The origin of compositional gaps (e.g. the Daly Gap) between felsic and mafic volcanic deposits has remained a petrogenetic enigma. Bimodal volcanism at Santa Barbara volcano (Terceira island, Azores) exhibits a distinct Daly gap from 55 to 65 wt.% SiO₂ between basaltic and trachytic magmas. However, we show that the compositional gap is partially filled if hypabyssal cognate xenoliths (herein referred to as syenite nodules) contained in trachytic pumice fall deposits from Santa Barbara are considered. This study integrates petrographic observations, whole-rock major and trace element modeling, and isotope geochemistry with thermodynamic (MELTS) modeling of syenite nodules and trachyte pumice along with whole-rock analyses of basalts from literature. The aim of this study is to determine 1) the petrogenetic relationship between the syenitic nodules and the mafic and felsic volcanic rocks at Santa Barbara; 2) whether syenite nodules represent cumulate or unerupted liquid compositions and 3) the possible origin of the Daly gap at Santa Barbara. 

Preliminary MELTS modeling shows that peralkaline trachytes formed as a result of 80%, low-pressure (1 kbar) fractional crystallization of an assemblage of plagioclase, clinopyroxene, olivine, ilmenite, and apatite from a dry (0.5 wt.%H2O) basaltic magma at oxygen fugacities between FMQ and FMQ-1.

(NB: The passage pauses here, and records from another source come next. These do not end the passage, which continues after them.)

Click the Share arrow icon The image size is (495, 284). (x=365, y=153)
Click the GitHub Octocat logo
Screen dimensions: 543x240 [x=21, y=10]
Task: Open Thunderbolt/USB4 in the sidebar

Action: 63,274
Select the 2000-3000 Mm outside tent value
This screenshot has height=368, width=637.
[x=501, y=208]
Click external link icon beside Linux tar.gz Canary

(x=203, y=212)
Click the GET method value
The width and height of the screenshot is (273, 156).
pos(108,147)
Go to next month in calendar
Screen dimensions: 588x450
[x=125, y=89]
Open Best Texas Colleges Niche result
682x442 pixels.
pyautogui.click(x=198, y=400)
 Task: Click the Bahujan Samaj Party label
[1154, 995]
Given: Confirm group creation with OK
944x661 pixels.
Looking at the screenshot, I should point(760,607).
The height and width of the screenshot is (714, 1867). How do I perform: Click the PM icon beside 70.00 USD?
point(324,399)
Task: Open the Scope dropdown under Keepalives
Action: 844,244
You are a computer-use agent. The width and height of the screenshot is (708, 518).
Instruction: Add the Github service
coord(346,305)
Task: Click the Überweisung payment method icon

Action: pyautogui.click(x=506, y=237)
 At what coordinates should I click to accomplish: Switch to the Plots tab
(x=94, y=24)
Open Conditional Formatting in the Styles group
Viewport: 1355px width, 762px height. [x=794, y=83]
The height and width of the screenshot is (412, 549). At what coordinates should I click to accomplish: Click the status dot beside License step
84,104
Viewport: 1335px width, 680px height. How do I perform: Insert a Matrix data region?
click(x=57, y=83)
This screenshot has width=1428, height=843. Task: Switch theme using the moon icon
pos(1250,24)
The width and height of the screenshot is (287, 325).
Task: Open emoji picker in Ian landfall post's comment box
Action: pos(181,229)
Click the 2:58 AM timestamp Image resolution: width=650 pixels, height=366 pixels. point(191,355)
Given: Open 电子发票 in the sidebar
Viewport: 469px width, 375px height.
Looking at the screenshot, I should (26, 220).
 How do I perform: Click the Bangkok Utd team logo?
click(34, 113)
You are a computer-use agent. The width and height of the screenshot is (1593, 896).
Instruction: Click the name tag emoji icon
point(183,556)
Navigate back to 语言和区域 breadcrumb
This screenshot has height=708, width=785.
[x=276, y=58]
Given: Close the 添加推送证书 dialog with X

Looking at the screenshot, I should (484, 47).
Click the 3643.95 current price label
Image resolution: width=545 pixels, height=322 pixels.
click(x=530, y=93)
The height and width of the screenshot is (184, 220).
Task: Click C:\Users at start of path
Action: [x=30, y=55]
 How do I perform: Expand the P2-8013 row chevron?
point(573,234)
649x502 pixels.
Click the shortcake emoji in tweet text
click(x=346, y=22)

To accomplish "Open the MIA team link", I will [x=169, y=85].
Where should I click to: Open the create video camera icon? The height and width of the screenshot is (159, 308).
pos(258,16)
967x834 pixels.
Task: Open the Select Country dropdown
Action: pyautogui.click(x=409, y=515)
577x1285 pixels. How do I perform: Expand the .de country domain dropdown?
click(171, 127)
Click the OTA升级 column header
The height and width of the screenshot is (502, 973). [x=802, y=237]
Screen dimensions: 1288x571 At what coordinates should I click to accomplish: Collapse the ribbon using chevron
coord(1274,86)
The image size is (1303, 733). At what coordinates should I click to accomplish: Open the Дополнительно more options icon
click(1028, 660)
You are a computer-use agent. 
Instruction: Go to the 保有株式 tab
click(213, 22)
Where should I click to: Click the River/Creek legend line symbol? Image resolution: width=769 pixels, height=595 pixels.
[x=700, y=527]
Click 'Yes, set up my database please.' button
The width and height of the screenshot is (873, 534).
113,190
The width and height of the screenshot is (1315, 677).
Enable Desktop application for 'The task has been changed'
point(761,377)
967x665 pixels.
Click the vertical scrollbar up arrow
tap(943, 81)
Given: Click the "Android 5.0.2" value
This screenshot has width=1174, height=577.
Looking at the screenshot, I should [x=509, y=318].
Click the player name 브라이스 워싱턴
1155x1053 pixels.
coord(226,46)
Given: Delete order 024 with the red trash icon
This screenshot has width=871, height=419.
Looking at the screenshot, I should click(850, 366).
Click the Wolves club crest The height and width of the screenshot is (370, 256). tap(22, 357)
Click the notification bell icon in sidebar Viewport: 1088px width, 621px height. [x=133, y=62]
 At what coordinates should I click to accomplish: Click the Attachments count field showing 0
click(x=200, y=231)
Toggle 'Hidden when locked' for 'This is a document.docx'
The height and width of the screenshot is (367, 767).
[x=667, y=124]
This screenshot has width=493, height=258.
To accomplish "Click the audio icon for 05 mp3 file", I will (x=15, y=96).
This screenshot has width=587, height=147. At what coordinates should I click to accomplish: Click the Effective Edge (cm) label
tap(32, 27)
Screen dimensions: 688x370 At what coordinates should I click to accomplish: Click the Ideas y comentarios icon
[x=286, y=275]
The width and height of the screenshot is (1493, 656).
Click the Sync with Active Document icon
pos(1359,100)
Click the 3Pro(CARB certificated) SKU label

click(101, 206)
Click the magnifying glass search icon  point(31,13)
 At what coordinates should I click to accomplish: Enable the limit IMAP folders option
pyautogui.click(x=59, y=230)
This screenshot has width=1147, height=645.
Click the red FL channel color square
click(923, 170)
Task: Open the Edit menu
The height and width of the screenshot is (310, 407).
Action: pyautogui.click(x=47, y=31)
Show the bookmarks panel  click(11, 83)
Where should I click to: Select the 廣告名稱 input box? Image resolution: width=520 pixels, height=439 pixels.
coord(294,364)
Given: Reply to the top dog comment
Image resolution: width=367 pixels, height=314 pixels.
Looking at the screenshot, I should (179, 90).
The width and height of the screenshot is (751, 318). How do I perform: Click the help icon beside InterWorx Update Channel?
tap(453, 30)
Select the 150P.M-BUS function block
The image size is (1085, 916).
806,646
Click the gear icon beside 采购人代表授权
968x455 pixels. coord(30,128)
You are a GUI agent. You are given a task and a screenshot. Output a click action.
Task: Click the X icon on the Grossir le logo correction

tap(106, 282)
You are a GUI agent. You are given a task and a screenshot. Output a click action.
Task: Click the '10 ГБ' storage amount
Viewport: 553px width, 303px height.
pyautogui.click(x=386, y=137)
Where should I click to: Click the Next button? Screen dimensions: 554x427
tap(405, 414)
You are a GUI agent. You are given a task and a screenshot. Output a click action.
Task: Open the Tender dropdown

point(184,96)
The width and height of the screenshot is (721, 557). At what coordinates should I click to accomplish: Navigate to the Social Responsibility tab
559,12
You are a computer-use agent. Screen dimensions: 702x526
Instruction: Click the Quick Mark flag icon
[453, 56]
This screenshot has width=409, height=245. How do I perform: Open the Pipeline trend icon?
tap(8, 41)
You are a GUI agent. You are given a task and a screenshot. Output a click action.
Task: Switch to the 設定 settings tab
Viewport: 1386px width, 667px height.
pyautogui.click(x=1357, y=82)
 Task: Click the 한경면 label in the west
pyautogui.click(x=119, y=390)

Compatible versus incompatible trace element concentrations, isotopic data, and MELTS modeling are consistent with the basalts, syenitic nodules and trachytes being cogenetic, following a common evolutionary trend by fractional crystallization from a common parental magma. However, petrographic observations and plots of trace element ratios illustrate the role of other magmatic processes during formation of the syenites. Some of the syenite nodules contain amphibole and biotite with feldspars exhibiting dueteric textures, indicating that crystallization took place in the presence of aqueous fluids. These altered syenite nodules also display low K/Rb ratios that diverge from the basalt-trachyte fractional crystallization trend.

Further MELTS modeling suggest that the Daly gap at Santa Barbara may be the result of an abrupt increase in differentiation and viscosity at the beginning followed by a rapid decrease in water content at the end of the Daly gap interval.